Atleast 11 civilians were killed and many wounded when Syrian forces led an attack in a widening military push into central Syria to cut down protests against the rule of President Bashar al-Assad on Sunday, a Reuters report said.

Heavy machineguns were fired by tanks supported by troops, in the towns of Talbiseh and Rastan and several villages near the city of Homs, residents said.

Soldiers are now all over Talbiseh. They are breaking into houses and arresting people, one resident in the town of 60,000 said in a telephone interview with Reuters, while the sound of bullets echoed in the background.

The official state news agency said 4 members of the security forces were killed in Talbiseh while chasing armed terrorist groups... to detain them and present them to justice.

The killings occurred in and around the towns of Talbiseh and Rastan in rural Homs, human rights lawyer Razan Zaitouna said by telephone from Damascus. The Syrian Observatory for Human Rights, which is based in Britain, said earlier it had the names of 8 civilians killed.

They are the latest population centers to come under army assault since a military crackdown crushed dissent against Assad's autocratic rule began at the end of last month in southern Syria, the cradle of the 10-week uprising.

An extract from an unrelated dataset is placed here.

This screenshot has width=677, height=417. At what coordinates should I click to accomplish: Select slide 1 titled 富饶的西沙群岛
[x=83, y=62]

Talbiseh is located 10 km (6 miles) north of Homs is Syria's third largest city, where tanks shelled a main neighborhood earlier this month.

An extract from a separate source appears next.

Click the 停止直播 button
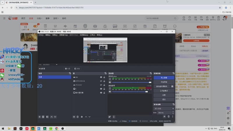Image resolution: width=233 pixels, height=131 pixels. [164, 78]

Syrian Troops have been occupying the main square in Homs to prevent history from repeating like when tens of thousands demonstrated in Egypt, Tunisia and Yemen to press for reform, however, verification of reports at this point in time is difficult with government barring much of international media soon after the unrest started in May.

Thousands of protesters in Rastan on Friday demanded the removal of Assad in one of the largest demonstrations in the region since the uprising against the government erupted in southern Syria on March 18. Rastan, a relatively prosperous town in an agricultural region, is on the main northern highway from Damascus to Syria's second city Aleppo.

A lawyer said Internet, water, electricity, land lines and most mobile telephone links had been cut, a step commonly used by the military before they storm urban centers, the report stated.